• Task goal
Pick out every line of the entries below where "image" occurs, and copy those lines.

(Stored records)
Start of Block
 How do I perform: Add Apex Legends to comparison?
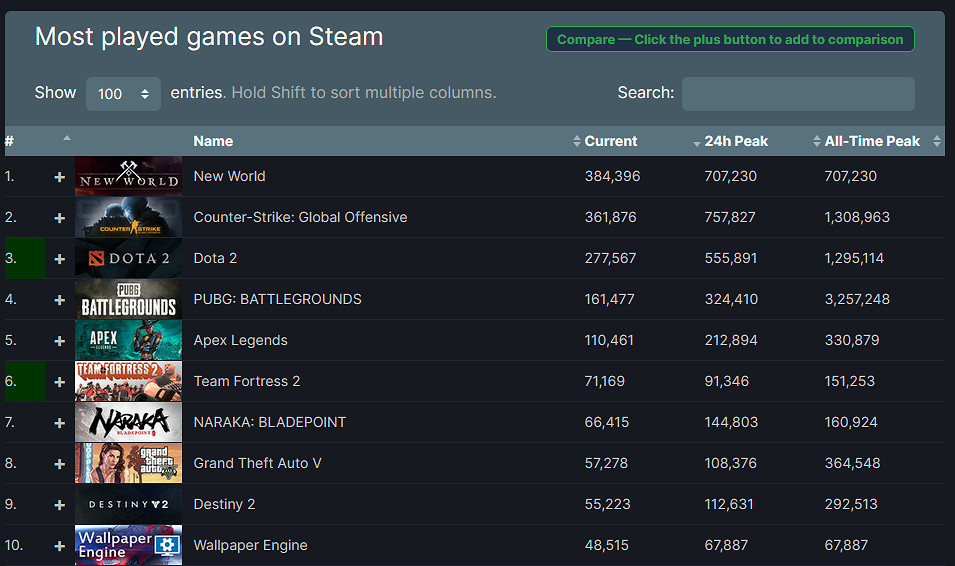click(59, 341)
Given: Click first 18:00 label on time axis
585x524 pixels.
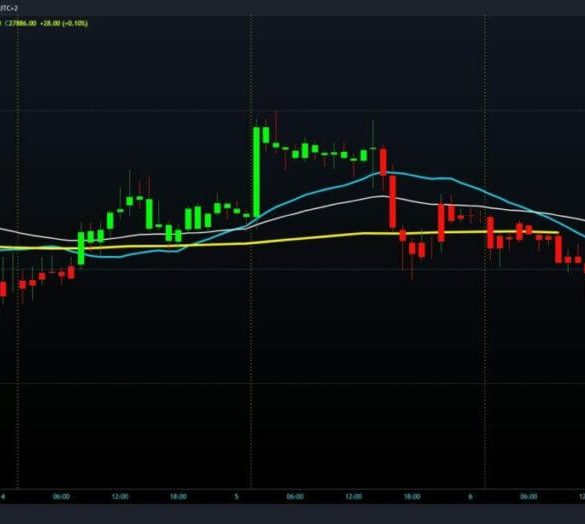Looking at the screenshot, I should pos(178,496).
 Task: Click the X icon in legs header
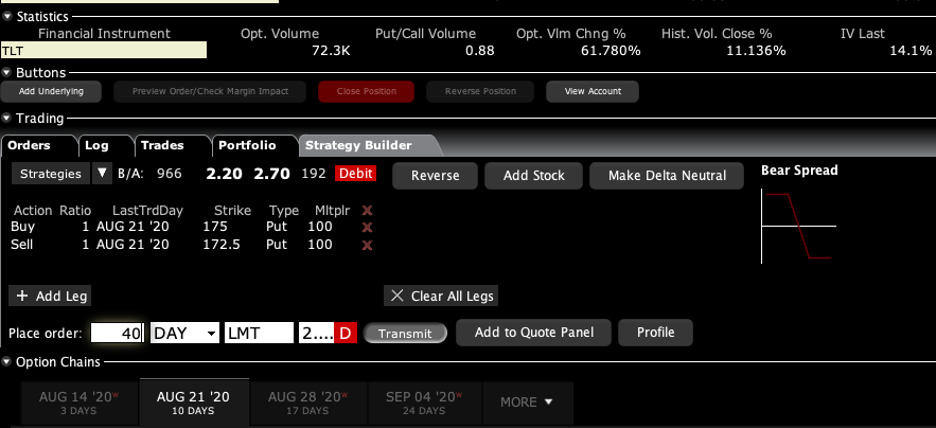[x=367, y=210]
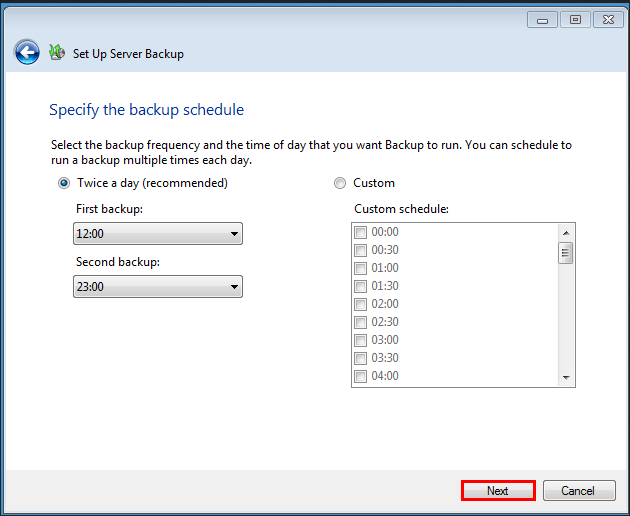This screenshot has width=630, height=516.
Task: Select the Custom schedule radio button
Action: (340, 183)
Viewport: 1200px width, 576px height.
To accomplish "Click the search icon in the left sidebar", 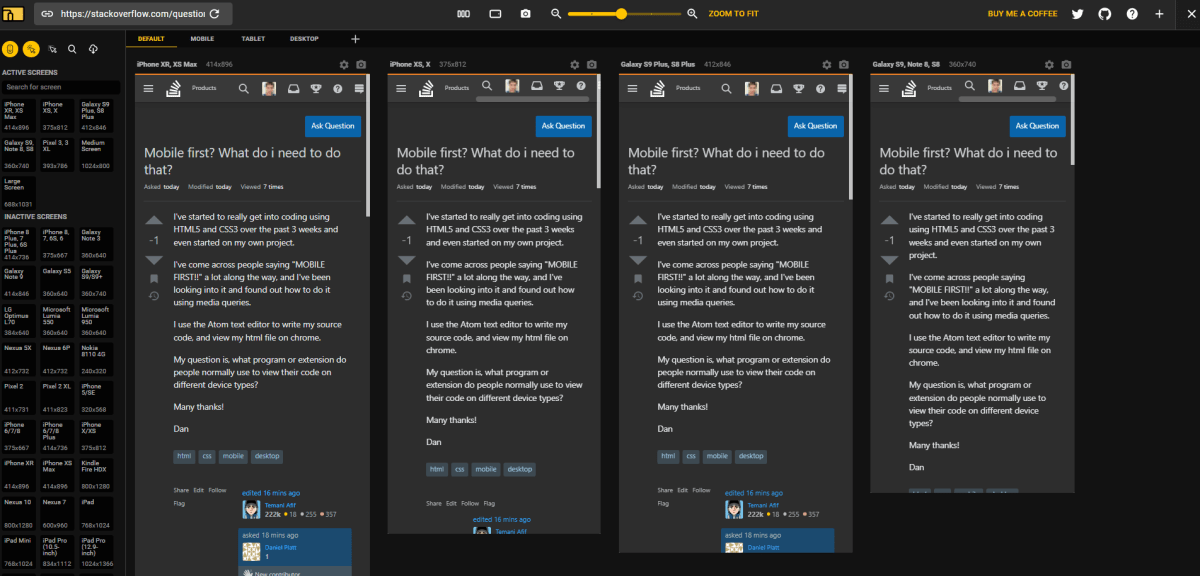I will [x=71, y=48].
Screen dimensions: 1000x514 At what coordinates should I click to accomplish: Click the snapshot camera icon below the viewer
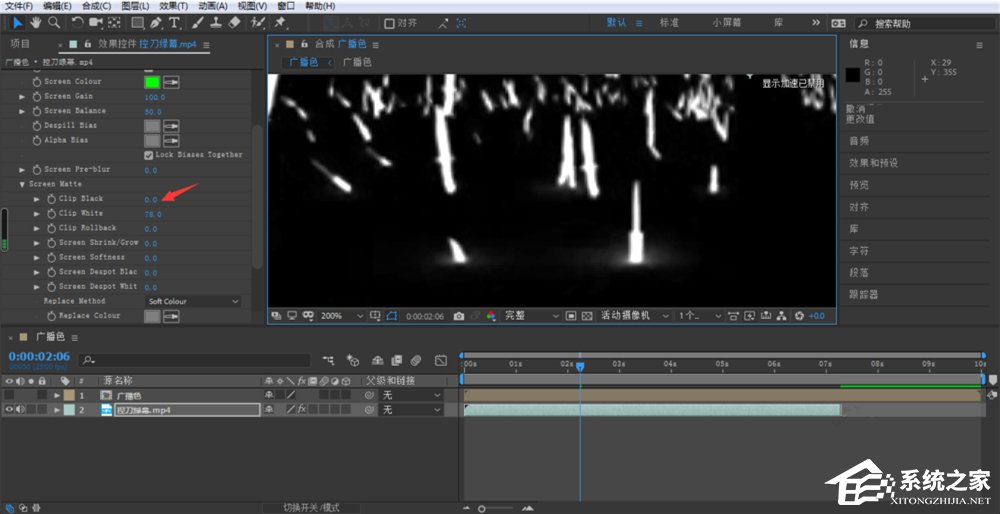point(459,316)
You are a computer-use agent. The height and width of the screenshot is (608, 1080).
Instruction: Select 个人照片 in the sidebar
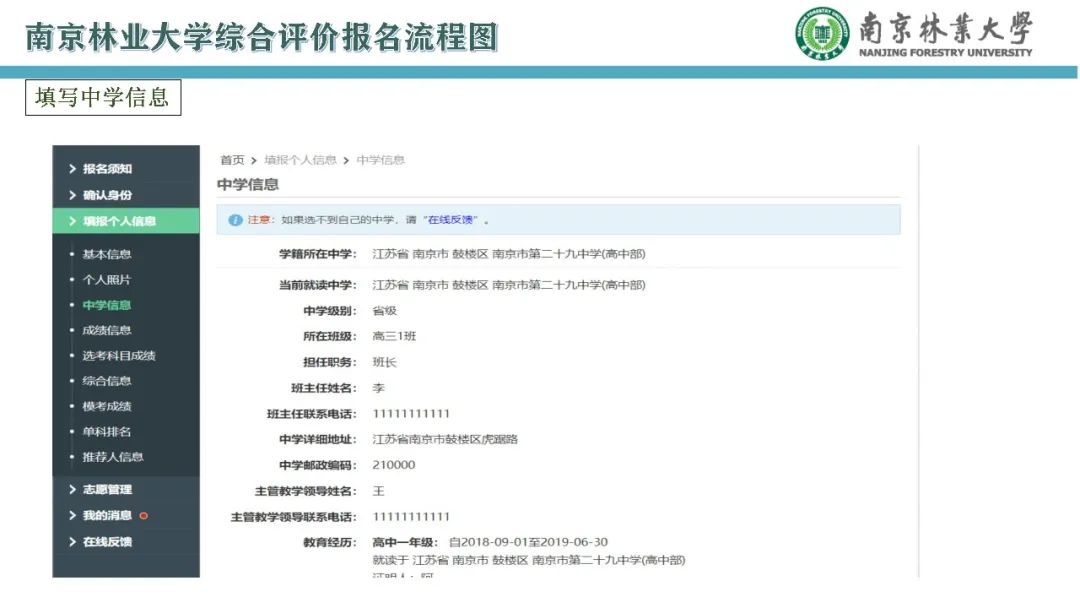[107, 280]
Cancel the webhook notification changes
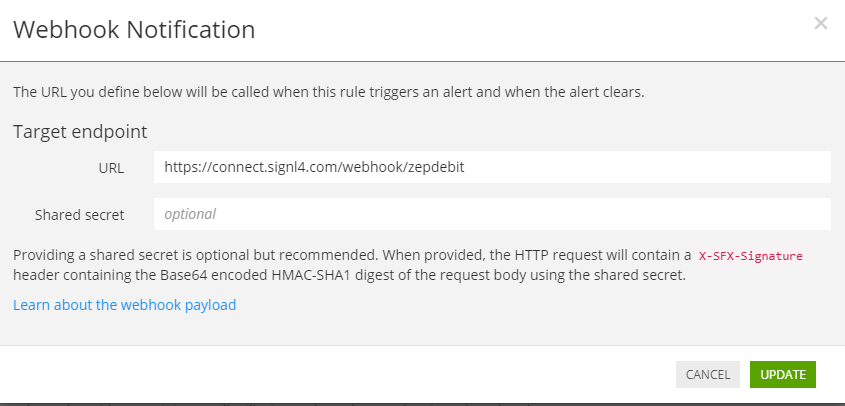 click(x=708, y=375)
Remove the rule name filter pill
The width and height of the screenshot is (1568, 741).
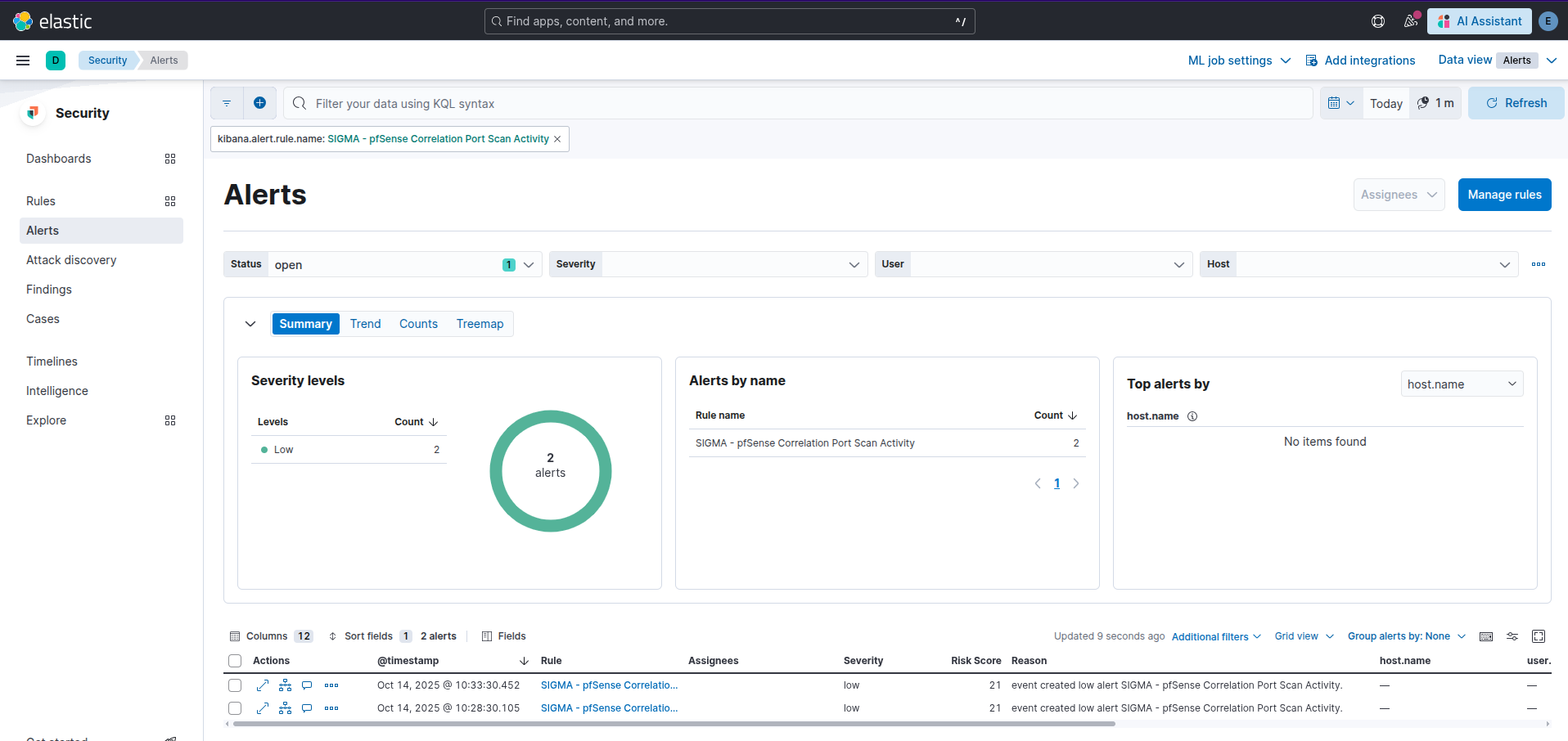click(557, 139)
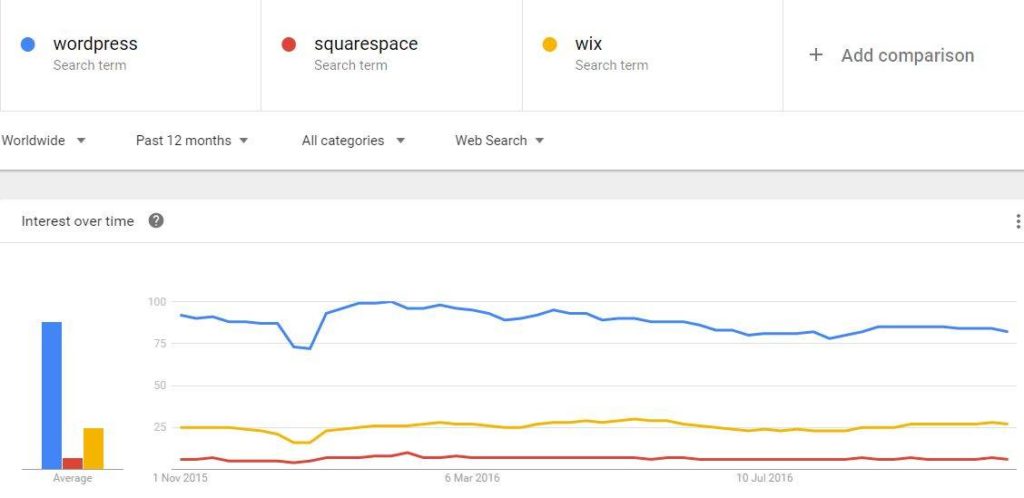Click the 10 Jul 2016 date marker
1024x498 pixels.
point(765,478)
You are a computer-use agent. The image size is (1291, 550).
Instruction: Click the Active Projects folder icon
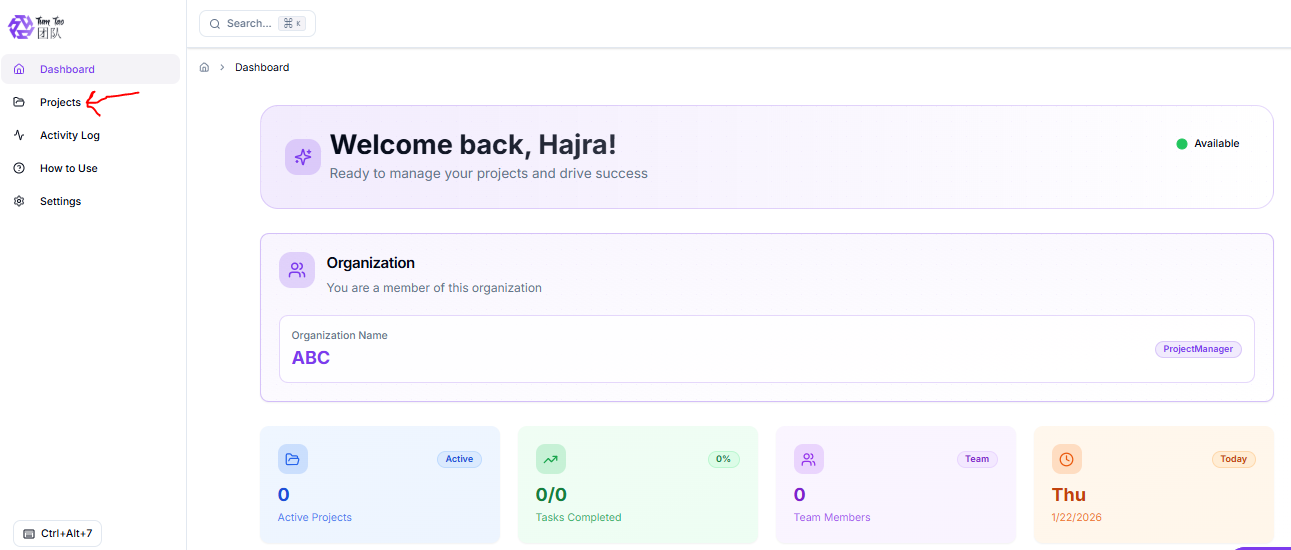pos(293,459)
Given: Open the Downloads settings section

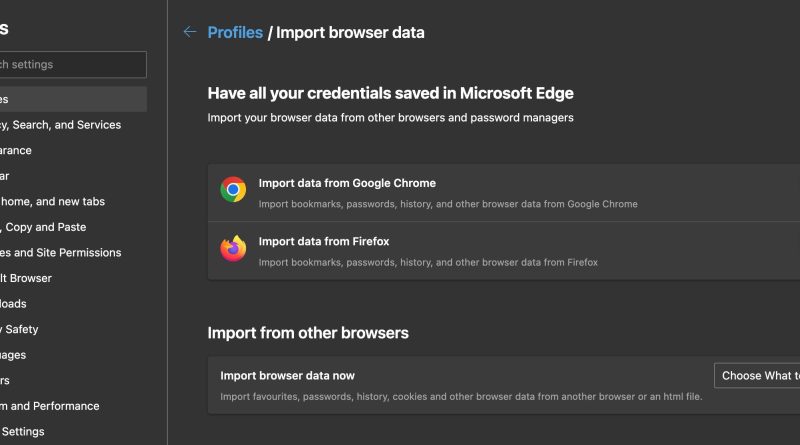Looking at the screenshot, I should pos(13,304).
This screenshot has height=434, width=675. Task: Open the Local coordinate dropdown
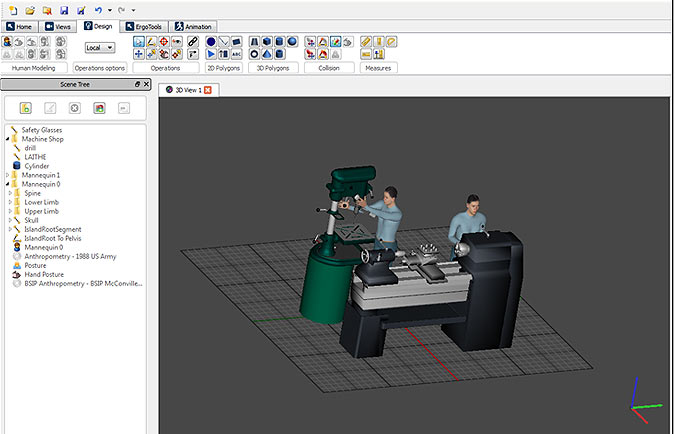100,47
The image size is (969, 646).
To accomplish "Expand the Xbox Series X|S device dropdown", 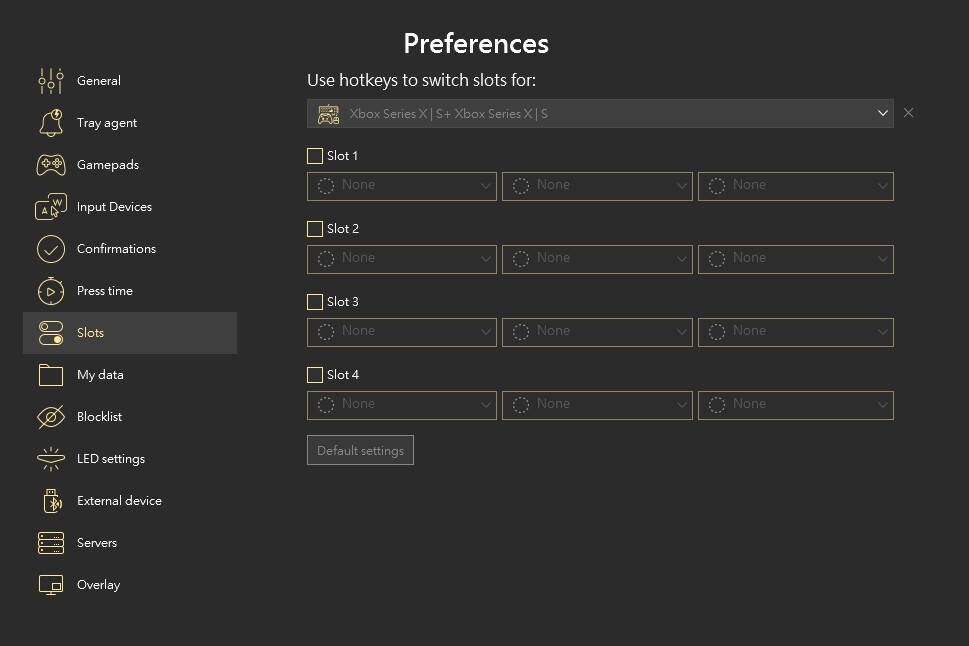I will [600, 114].
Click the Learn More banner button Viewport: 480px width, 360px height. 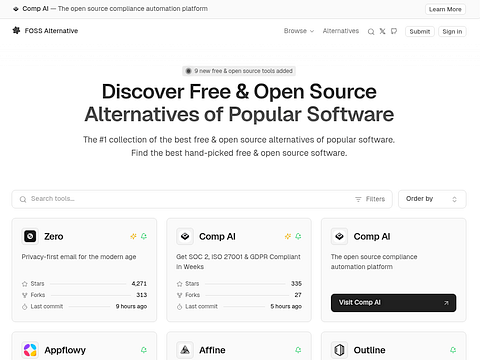click(445, 9)
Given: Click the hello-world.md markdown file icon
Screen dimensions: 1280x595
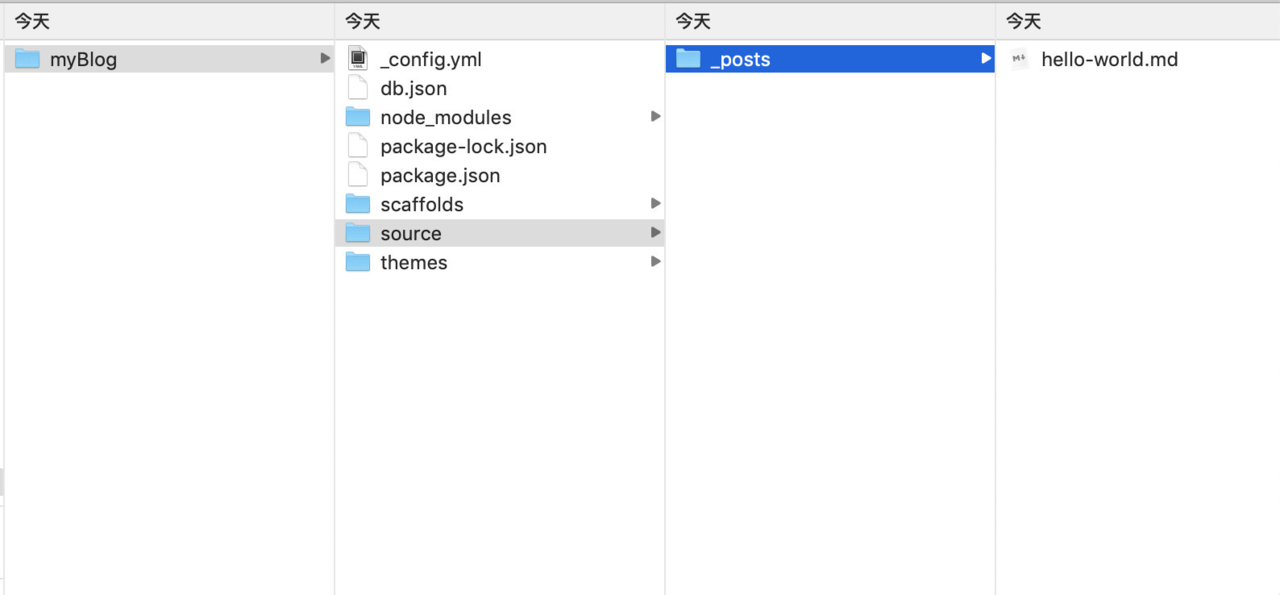Looking at the screenshot, I should click(1019, 59).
End of Block
• Expected output
You are a computer-use agent. The image size is (1291, 550).
The image size is (969, 646).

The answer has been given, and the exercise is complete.